Neonazis rufen zu einem »Tag der europäischen Völker« am 24. September nach Weil am Rhein auf. Linke wollen Provokation durch Blockade verhindern
Von Markus Bernhardt
Im Windschaften der gesellschaftlichen Debatten um den Umgang mit Flüchtlingen in Deutschland hoffen neben der AfD und der neurechten »Identitären Bewegung« auch offene Neofaschisten vermehrt auf den Zuspruch der Bevölkerung. Für den 24. September, den sie als »Tag der europäischen Völker« deklariert haben, haben extreme Rechte einen Großaufmarsch in Weil am Rhein angekündigt.

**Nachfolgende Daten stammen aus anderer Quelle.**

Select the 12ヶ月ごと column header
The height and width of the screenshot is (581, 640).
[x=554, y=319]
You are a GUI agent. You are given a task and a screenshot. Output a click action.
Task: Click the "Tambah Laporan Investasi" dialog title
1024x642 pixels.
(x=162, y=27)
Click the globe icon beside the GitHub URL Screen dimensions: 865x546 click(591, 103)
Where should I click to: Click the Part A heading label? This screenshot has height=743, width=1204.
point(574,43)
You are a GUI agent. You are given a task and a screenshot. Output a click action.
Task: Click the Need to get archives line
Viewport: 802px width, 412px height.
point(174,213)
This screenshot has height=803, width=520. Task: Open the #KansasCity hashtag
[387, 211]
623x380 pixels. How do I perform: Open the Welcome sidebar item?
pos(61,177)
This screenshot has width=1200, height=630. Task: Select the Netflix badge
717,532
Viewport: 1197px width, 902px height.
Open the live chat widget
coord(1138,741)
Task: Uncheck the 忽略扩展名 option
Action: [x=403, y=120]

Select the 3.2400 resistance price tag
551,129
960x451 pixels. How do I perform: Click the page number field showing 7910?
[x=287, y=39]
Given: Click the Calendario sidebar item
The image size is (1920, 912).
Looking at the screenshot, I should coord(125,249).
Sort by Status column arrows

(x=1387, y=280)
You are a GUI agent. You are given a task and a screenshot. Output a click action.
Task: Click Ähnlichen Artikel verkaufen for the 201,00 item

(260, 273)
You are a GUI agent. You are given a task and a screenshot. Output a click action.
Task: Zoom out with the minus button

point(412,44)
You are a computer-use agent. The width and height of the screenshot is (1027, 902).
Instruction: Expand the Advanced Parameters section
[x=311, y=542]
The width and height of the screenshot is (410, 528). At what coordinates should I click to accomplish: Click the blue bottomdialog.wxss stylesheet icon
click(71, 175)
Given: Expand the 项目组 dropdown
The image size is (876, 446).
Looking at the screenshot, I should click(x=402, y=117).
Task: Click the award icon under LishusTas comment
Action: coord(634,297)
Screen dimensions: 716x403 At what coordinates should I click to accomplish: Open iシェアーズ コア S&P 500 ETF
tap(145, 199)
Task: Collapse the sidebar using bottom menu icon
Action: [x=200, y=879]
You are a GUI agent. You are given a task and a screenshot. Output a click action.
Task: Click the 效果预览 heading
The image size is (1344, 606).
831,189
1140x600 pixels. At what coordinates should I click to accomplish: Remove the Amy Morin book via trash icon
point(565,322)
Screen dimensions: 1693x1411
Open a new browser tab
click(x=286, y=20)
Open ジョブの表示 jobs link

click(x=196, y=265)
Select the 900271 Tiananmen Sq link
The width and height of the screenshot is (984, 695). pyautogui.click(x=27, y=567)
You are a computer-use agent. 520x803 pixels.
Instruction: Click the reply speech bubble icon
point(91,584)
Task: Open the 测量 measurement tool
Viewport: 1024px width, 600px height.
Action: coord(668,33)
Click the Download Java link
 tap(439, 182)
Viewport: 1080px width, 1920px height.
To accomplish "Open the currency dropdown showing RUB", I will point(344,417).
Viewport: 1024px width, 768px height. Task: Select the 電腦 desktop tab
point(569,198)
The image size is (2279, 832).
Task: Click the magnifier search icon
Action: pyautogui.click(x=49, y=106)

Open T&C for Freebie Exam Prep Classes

Wer steckt hinter dem Aufruf? Antifaschistische Zusammenschlüsse berichten von verstärkten Aktivitäten rechter Gruppen im Raum Weil seit November 2015. Anfangs seien diese noch unter dem Namen »Friedlicher Widerstand«, später dann als »Pegida Dreiländereck« aufmarschiert und hätten zuletzt immer wieder mit Kundgebungen in Weil, Kandern und Basel öffentliche Hetze betrieben. Zugleich hätten sich rassistisch motivierte Übergriffe in der Region gehäuft. »Nachdem sich ›Pegida Dreiländereck‹ zerstritten hat, versucht nun Andreas Weigand am 24. September unter dem Motto ›Tag der europäischen Völker‹ die Neonazis wieder auf der Straße zu sammeln«, so die Autonome Antifa Freiburg vor rund einer Woche.
»Die Rechte« mittendrin
Besagter Andreas Weigand wurde im Mai 2016 zum Vorsitzenden des damals neugegründeten Kreisverbands der Partei »Die Rechte« in Weil am Rhein gewählt. Auch der baden-württembergische Landesverband der neofaschistischen Partei »Die Rechte« mobilisiert zu dem Aufmarsch nach Weil. Unter Verweis auf die Stadt Dortmund, die als Hochburg der Partei gilt, warnen lokale Antifagruppen vor zunehmender Militanz der Neonazis auch in Baden-Württemberg.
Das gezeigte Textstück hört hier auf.